═════ DOCUMENT PASSAGE ═════

Africa Civil Society and WSIS
African Village brings life to WSIS market-place
Geneva, 11 December. While the speeches by government officials continue in Hall 1 of Palexpo, Hall 4 nearby houses the ICT4D exhibition. A mixture of a commercial trade fair and a presentation of civil society projects, the ICT4D stalls stretch from the flashy Microsoft stand to the tiny corners of smaller NGOs. An island of lively colour in this rather polished and sanitized environment is introduced by the African village.
“The African Village? It’s impossible to miss!” is the usual answer you get when you ask for the way. And indeed, the wooden hut, the palm trees and the colourful human figures catch the computer-screen-tired eye immediately. Life-size pictures of Africans invite the visitor to put on headphones, through which these very persons tell about their lives and their own views on information issues. These testimonies construct an impressive picture of the realities of information and communication on the African continent. They bring the voices of local people to the remote World Summit.
In striking contrast to most of the debates on sophisticated technological infrastructure at the WSIS, most people in Africa don’t even have access to a telephone, and if so, its costs consume a much larger portion of their salary then in the Global North. So while the technicalities of the digital divide have been widely discussed in the WSIS debates, the village fills a much-needed gap in exposing the every-day realities of the information society in the South, as well as the every-day needs of local people. Those needs and practices stretch from using wireless computer networks for medical consultations to “old-fashioned” books for the local library.
Many of the organisations involved in planning the village, including MISA, AMARC, Article 19, and APC, have been very vocal throughout the WSIS preparation process in advocating a people-centered and community-based vision of information society and have been crucial contributors to the civil society declaration which has been drafted in response to (and as a critique of) the official WSIS declaration.
In addition to raising awareness and highlighting crucial issues, the village offers concrete strategies to overcome the information divide at the local level, making use of available technology and community participation. A telecentre shows a way of creating collective access to the Internet, while a collaboration of the Swiss Radio Lora and AMARC (World Association of Community Broadcasters) produces a multi-lingual radio stream, covering everything that is happening around the summit. You can access the stream through the AMARC website.

═════ RECORDS ═════

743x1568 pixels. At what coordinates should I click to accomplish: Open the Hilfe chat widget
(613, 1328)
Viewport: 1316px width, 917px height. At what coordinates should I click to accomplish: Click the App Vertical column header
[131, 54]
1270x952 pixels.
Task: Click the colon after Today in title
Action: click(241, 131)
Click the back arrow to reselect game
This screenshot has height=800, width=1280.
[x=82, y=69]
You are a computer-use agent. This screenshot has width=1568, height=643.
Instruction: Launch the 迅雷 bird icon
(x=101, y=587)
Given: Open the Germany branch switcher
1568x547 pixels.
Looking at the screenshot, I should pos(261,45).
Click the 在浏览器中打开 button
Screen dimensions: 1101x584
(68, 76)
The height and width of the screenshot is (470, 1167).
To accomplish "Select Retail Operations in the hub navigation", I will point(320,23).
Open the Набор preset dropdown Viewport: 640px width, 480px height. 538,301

═════

WHAT THE EXERCISE ASKS:
Answer these questions from the article on the African Village at WSIS:
1. In which hall of Palexpo is the ICT4D exhibition located?
2. What do the life-size pictures of Africans invite the visitor to do?
3. Which radio station works with AMARC to produce the multilingual radio stream?

TASK ANSWER:
1. Hall 4.
2. Put on headphones and hear those persons tell about their lives and their views on information issues.
3. Swiss Radio Lora.